The title for this exhibition came from the process that brought it into existence: the many bleary-eyed cross-continental trips we took over the last two years—armed with our hunches, our eyes and our GPS— as we attempted to understand the Los Angeles art scene. “Red Eye” expressed our feelings of displacement and anxiety as we shifted from one paradigm to another. Every time we left Los Angeles late at night and arrived in Miami in the early morning hours, we lost our sense of today, our sense of now. For what happened today in L.A. actually occurred yesterday in Miami.
That displacement of time, place and body is analogous to our process of collecting in general. We begin with a feeling, a sort of hunch about a place, about artistic or creative energy coming from that place. The hunch leads to a journey that opens exciting and extraordinary doors to artists, dealers, curators, museums, writers, collectors, and to the unknown. With each of these magical encounters, we begin to form a cohesive set of ideas about a place; these ideas become the seeds of a collection exhibit. After condensing these many experiences into a few brief days, we are ready to head back home to Miami. As is the case when leaving Los Angeles, we take the “Red Eye.”
Our Los Angeles journey began in 1992 at the Los Angeles Museum of Contemporary Art, with Paul Schimmel’s seminal exhibition “Helter Skelter.” This show introduced us to the unexpectedly diverse and geographically scattered, art community in L.A. Influenced and inspired by this exhibition, we began to collect many of the important artists from the L.A. art scene of the late 1980s and early 1990s; their work immediately stood out as some of the most significant in our collection. In the last few years, we began to feel that an examination of more recent trends in L.A. would form a fascinating exhibition that showcased the juxtapositions and interrelationships between the new L.A. and the old. Thus, in 2004 we decided to revisit both the place that so influenced our development as collectors, and the artworks that had formed the backbone of the entire collection over the last twenty years.

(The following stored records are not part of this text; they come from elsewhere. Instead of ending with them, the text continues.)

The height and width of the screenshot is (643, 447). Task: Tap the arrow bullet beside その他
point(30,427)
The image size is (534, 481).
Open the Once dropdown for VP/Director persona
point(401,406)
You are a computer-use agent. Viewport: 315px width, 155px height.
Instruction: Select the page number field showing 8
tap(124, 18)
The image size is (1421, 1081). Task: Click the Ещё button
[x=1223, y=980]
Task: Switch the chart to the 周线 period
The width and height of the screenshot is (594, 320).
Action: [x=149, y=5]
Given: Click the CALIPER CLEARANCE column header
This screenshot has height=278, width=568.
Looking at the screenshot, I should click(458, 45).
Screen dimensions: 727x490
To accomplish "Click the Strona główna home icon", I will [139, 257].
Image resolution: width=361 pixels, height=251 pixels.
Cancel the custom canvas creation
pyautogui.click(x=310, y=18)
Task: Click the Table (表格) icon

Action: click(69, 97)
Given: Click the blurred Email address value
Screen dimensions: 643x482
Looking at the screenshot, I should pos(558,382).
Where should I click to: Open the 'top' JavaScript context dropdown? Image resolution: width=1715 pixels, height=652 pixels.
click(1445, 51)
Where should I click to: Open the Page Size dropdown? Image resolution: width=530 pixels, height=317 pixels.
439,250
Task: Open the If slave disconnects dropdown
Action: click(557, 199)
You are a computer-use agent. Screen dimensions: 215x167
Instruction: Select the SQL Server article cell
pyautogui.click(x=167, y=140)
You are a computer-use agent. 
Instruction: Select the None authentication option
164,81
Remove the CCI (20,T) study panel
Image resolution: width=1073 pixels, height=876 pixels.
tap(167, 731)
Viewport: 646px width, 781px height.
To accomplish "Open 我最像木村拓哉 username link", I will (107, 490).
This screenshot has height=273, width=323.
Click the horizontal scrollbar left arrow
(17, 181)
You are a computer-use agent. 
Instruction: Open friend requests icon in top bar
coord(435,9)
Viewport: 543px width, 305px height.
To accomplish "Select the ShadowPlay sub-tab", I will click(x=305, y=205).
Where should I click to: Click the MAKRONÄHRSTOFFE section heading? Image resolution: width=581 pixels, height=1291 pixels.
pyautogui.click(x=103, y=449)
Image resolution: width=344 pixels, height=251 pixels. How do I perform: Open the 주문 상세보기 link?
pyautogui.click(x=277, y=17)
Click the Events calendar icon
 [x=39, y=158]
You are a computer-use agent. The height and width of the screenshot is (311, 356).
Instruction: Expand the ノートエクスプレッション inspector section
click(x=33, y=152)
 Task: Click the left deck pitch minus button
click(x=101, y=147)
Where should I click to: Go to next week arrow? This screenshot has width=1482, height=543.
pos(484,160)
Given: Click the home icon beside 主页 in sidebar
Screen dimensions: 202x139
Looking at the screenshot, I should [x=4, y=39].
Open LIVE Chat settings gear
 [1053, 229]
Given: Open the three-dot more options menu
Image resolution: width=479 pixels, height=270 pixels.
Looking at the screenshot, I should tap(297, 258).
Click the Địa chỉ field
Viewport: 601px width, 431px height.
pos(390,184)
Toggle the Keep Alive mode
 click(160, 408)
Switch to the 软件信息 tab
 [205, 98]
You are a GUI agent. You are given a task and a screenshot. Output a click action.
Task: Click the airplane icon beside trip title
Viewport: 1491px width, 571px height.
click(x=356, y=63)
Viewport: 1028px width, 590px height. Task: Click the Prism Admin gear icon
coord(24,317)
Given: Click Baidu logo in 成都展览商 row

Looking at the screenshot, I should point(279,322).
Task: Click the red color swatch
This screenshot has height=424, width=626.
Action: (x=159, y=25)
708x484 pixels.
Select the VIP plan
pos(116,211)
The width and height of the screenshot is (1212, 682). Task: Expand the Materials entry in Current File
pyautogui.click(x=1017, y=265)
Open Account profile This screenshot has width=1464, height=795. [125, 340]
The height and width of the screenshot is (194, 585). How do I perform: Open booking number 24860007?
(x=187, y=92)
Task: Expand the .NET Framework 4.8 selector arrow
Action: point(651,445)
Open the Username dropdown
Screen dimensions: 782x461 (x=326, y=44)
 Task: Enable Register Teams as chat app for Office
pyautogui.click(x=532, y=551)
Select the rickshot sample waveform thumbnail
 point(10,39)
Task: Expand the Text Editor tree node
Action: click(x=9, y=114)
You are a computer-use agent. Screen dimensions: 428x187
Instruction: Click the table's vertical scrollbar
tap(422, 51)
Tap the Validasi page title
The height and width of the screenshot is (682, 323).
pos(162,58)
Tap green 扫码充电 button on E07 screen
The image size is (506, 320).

Combining this specific focus of collecting with our mission to exclusively exhibit work we own, creates interesting dynamics and challenges. Time, money, place and fate are distractions to this process. We cannot expect to distill an entire art scene (nor would we ever try), but the inclusion and exclusion of artists and ideas within the paradigm of collecting creates a unique set of questions: Can we afford this work? Are there even works available by a specific artist? Are we missing something? Or, most importantly, are we looking hard enough? These are some of the questions that continually present themselves as we struggle to grow intelligently as collectors. But these vexing questions are what make this process of searching, learning and collecting so personally vital and compelling.
“Red Eye” epitomizes the very heart of our collecting. We push and pull, push and pull, push and pull again, and then we get on an airplane, head back home, wake up in a new place on a new day—bleary-eyed and trying to make sense of it all.